Udacity Machine Learning Engineer Nanodegree Project 4
A smartcab is a self-driving car from the not-so-distant future that ferries people from one arbitrary location to another. In this project, you will use reinforcement learning to train a smartcab how to drive.
Environment
Your smartcab operates in an idealized grid-like city, with roads going North-South and East-West. Other vehicles may be present on the roads, but no pedestrians. There is a traffic light at each intersection that can be in one of two states: North-South open or East-West open.

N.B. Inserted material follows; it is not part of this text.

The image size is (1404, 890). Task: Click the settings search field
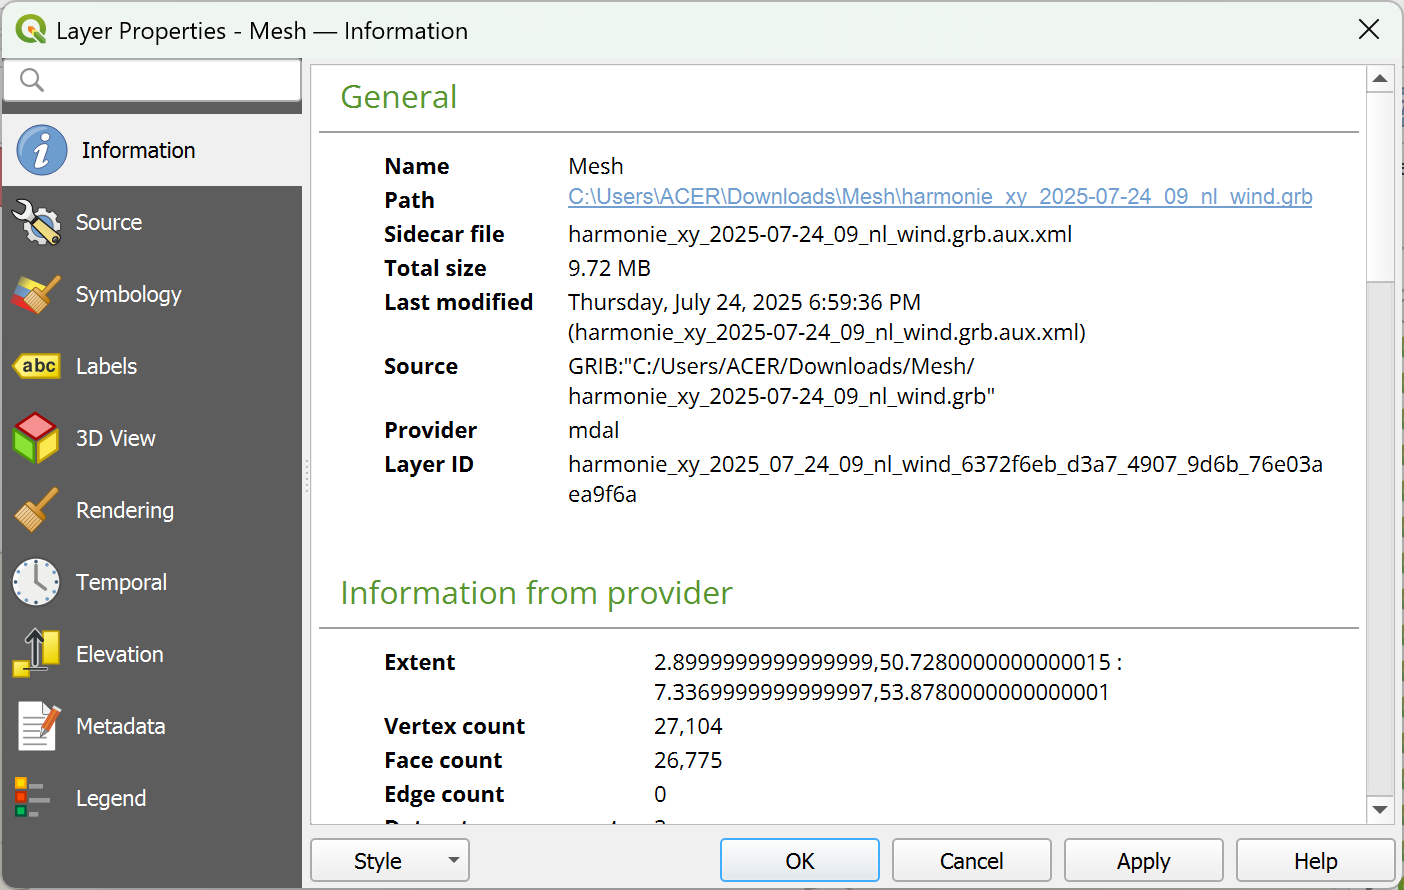click(x=152, y=80)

US right-of-way rules apply: On a green light, you can turn left only if there is no oncoming traffic at the intersection coming straight. On a red light, you can turn right if there is no oncoming traffic turning left or traffic from the left going straight.
Inputs
Assume that a higher-level planner assigns a route to the smartcab, splitting it into waypoints at each intersection. And time in this world is quantized. At any instant, the smartcab is at some intersection. Therefore, the next waypoint is always either one block straight ahead, one block left, one block right, one block back or exactly there (reached the destination).
The smartcab only has an egocentric view of the intersection it is currently at (sorry, no accurate GPS, no global location). It is able to sense whether the traffic light is green for its direction of movement (heading), and whether there is a car at the intersection on each of the incoming roadways (and which direction they are trying to go).
In addition to this, each trip has an associated timer that counts down every time step. If the timer is at 0 and the destination has not been reached, the trip is over, and a new one may start.
Outputs
At any instant, the smartcab can either stay put at the current intersection, move one block forward, one block left, or one block right (no backward movement).
Rewards
The smartcab gets a reward for each successfully completed trip. A trip is considered “successfully completed” if the passenger is dropped off at the desired destination (some intersection) within a pre-specified time bound (computed with a route plan).
It also gets a smaller reward for each correct move executed at an intersection. It gets a small penalty for an incorrect move, and a larger penalty for violating traffic rules and/or causing an accident.
Goal
Design the AI driving agent for the smartcab. It should receive the above-mentioned inputs at each time step t, and generate an output move. Based on the rewards and penalties it gets, the agent should learn an optimal policy for driving on city roads, obeying traffic rules correctly, and trying to reach the destination within a goal time.
This project requires Python 2.7 with the pygame library installed:
https://www.pygame.org/wiki/GettingStarted
To install on OSX:
brew install sdl sdl_ttf sdl_image sdl_mixer portmidi
conda install -c https://conda.anaconda.org/quasiben pygame
Open smartcab/agent.py
and implement LearningAgent
. Follow TODO
s for further instructions.
Make sure you are in the top-level project directory smartcab/
(that contains this README). Then run:
python smartcab/agent.py
OR:
python -m smartcab.agent